Bobogohan (Pengenalan Jodoh)
Tata cara perkawinan pun dimulai dari proses peminangan sampai membina rumah tangga juga diatur dalam ketentuan adat Baduy yang mengikat. Calon pun dipilihkan oleh pihak orang tua, lalu kedua belah pihak bertemu dan saling bersilaturahmi, tahap pengenalan jodoh ini dinamakan bobogohan yang merupakan tahapan penting menuju pernikahan. Suasana acara bobogohan ini biasanya ditemani dengan lantunan alat musik kecapi yang dibawa pihak laki-laki. Orang Baduy menyebutnya perkawinan sebagai rukun hirup, artinya bahwa perkawinan harus dilakukan, karena jika tidak maka ia akan menyalahi kodratnya sebagai manusia. Setelah adanya kesepakatan kedua belah pihak untuk menikah, maka dilaksanakanlah tahapan lamaran.
Lamaran
Ada 3 tahapan lamaran yang harus dilakukan oleh calon mempelai pria. Yang pertama mempelai pria beserta keluarga harus melapor ke Jaro (Kepala kampung) dengan membawa daun sirih, pinang, dan gambir secukupnya. Kedua, sirih, pinang, dan gambir dibawa ke rumah wanita yang akan dilamar dilengkapi dengan membawa cincin yang terbuat dari baja putih sebagai mas kawin, dan ketiga membawa alat rumah tangga dan baju untuk calon mempelai wanita.
Akad Nikah
Setelah semua proses dilalui maka diadakanlah upara pernikahan yang hanya boleh diadakan pada bulan kalima, kanem, katujuh. Penanggalan ini berdasarkan pikukuh. Pikukuh yang artinya aturan dan ajaran yang harus dijalankan oleh masyarakat Baduy, aturan tersebut mengatur mengenai apa saja yang diperbolehkan dan apa saja yang dilarang di suku Baduy yang sudah digariskan oleh leluhur masyarakat Baduy.
Pada umumnya prosesi pernikahan mempelai akan mengucapkan kalimat syahadat (seperti ijab kabul), disaksikan oleh Naib sebagai penghulunya. Menurut informasi yang kami dapatkan pencatatan pernikahan oleh KUA tidak berlaku di Baduy, terbentur oleh kepercayaan yang mereka yakini.
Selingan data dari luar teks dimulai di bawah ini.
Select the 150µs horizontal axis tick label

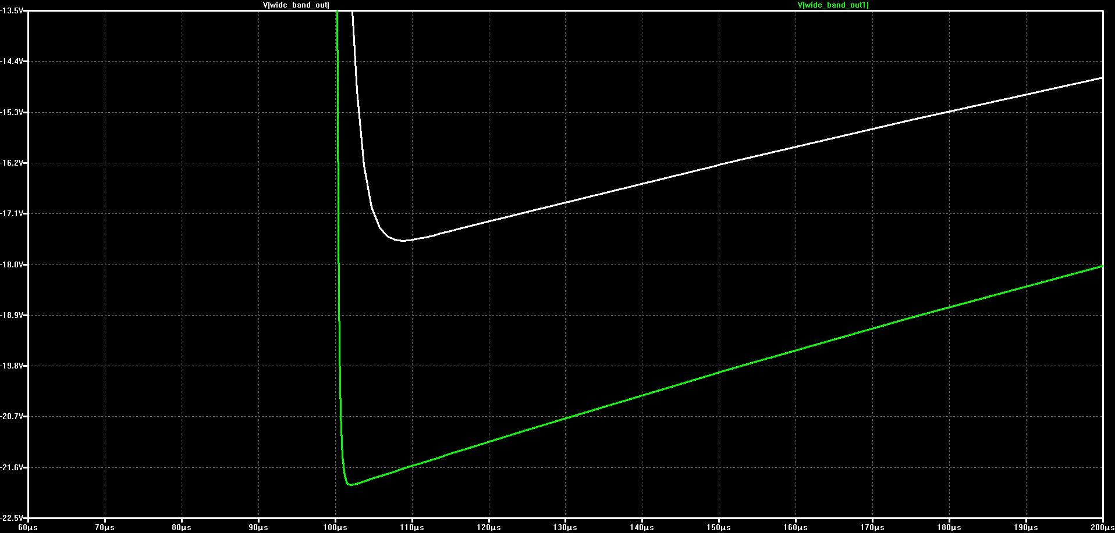719,528
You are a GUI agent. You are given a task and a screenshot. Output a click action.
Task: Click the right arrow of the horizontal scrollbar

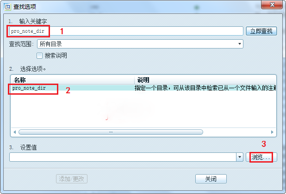tap(272, 132)
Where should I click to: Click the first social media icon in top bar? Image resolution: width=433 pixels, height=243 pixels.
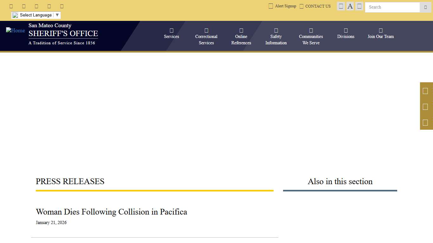[x=11, y=6]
Di Baduy, pelaksanaan akad nikah dan resepsi bagi pasangan mempelai dilaksanakan di Balai Adat yang dipimpin oleh Pu’un untuk mengesahkan pernikahan tersebut. Dalam ketentuan sistem perkawinan masyarakat Baduy tidak mengenal poligami dan perceraian. Tapi mereka hanya diperbolehkan untuk menikah kembali jika salah satu dari mereka telah meninggal.